C’est vrai que c’était souvent la fin de notre monde, mais je comprends les vieux de dire que le soleil se lève quand même les lendemains de fin du monde. Y’a aucun vieux qui m’a jamais dit ça, mais j’imagine quelqu’un qui se berce me le dire. Des fois Phil me tappait sur les nerfs, je l’aurais tué, pis j’y tappais aussi vraiment sur les nerfs faque là y s’inventait des commissions à aller faire en ville je me disais : BEN C’EST ÇA! Va-t’en donc (essssssssstik de Phil). Quand j’entendais le char revenir j’étais énervée je l’aurais frencher j’avais envie de lui dire «abandonne-moi plus jamais comme ça».

– J’ai eu froid.
– J’ai eu chaud.
-J’ai pris ma douche quand il faisait encore soleil parce que ma douche c’était un boyau d’arrosage faque si le soleil se couchait tu pouvais pas te laver à moins que t’étais le gars accro aux amphétamines (le jeu c’était de guesser lesquelles selon ses agissements).
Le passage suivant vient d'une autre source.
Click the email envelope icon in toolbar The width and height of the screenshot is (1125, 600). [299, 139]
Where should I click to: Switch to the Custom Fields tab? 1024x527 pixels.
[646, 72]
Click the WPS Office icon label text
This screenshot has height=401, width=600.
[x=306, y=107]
– J’ai fini de m’essorer les cheveux et tout le monde a ri, y’a dit : Haha! Tes cheveux!
– J’ai répondu : Toi! Les tiens!
– J’ai mis la table pour le souper sur une couverte.
– J’ai joué à : «quand tu vas mourir, avec ton corps je ferai».
– J’ai été déçue de devoir jeter notre pain qui avait pris l’eau.
– J’ai eu vraiment froid.
– J’ai eu vraiment chaud.
– On s’est engueulés encore parce que j’avais pas racheté le pain le moins cher.
– On a fait trente minutes de char pour aller faire notre lavage ailleurs que dans un sceau, je me suis acheté un smootie pis même si la veille on s’était engueulés parce qu’il voulait pas mettre de crème solaire, j’ai donné des gloues à Marc parce que y’était hango pis je trouvais qu’il faisait pitié.
– On buvait deux bières pis ça nous donnait envie de se dire des secrets parce qu’on avait l’impression qu’on reviendrait jamais à Montréal.
– Un moment donné j’ai mis du mascara parce que je voulais me sentir sexy.
– Avec
Mon
Mascara
Me
Sentir
Sexy

Phil a dit : «Wow cuuuuteeee t’as mis du mascara wowowowowowow». J’ai rougi.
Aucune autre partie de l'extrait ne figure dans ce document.